*Provided entries*:
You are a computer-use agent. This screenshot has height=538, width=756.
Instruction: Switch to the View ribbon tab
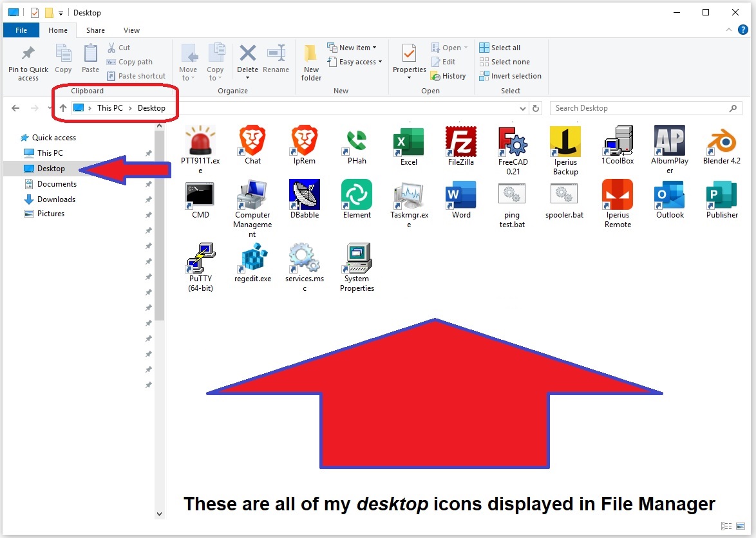click(x=131, y=30)
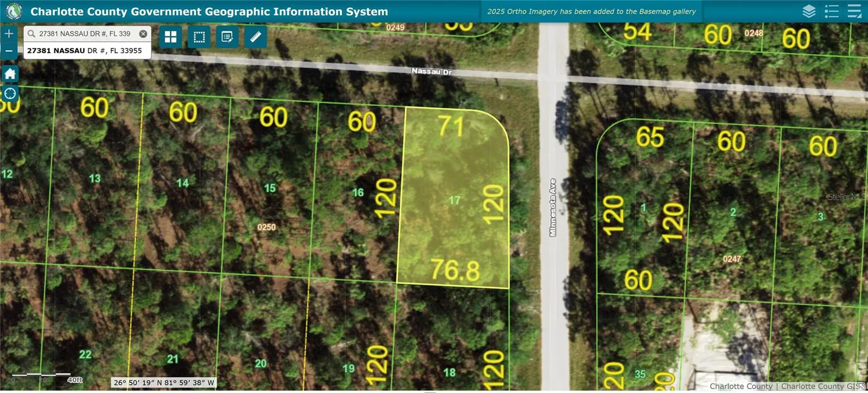Image resolution: width=868 pixels, height=393 pixels.
Task: Clear the address search text
Action: pyautogui.click(x=143, y=34)
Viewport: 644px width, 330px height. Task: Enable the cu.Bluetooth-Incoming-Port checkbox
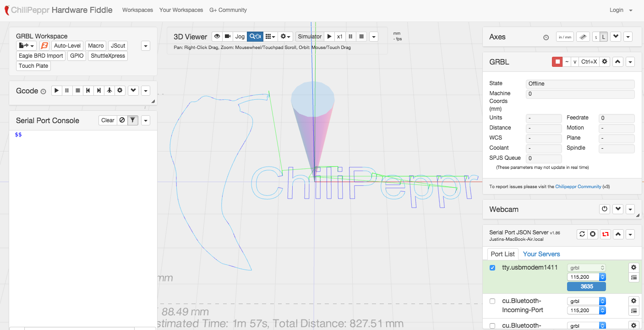coord(492,301)
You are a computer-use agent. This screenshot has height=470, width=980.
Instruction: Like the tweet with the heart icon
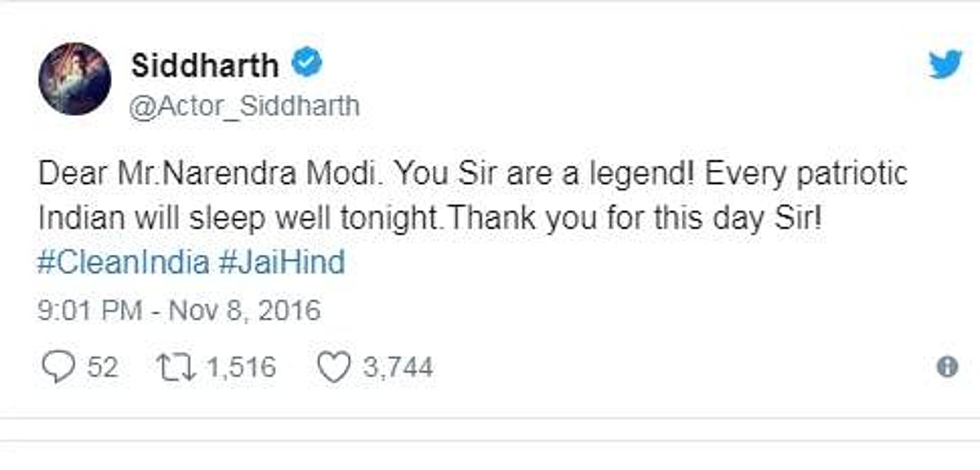(333, 368)
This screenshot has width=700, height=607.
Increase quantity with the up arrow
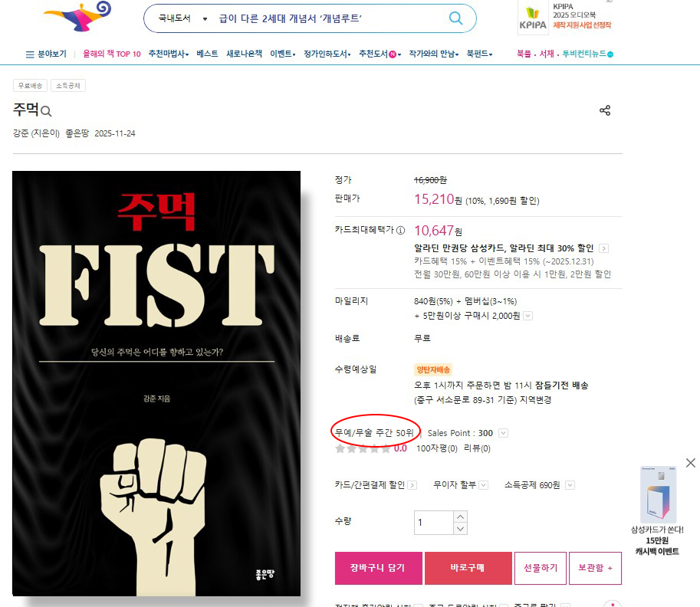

*What is asked*: Render the records above as a numbered list with one line per item and no blank lines. Leave the pictures out.

*Exercise result*:
1. You are a computer-use agent. This screenshot has height=538, width=756.
2. Instruction: Switch to the View ribbon tab
3. click(x=131, y=30)
4. Image resolution: width=868 pixels, height=393 pixels.
5. Task: Clear the address search text
6. Action: pyautogui.click(x=143, y=34)
7. Viewport: 644px width, 330px height. Task: Enable the cu.Bluetooth-Incoming-Port checkbox
8. coord(492,301)
9. You are a computer-use agent. This screenshot has height=470, width=980.
10. Instruction: Like the tweet with the heart icon
11. (333, 368)
12. This screenshot has width=700, height=607.
13. Increase quantity with the up arrow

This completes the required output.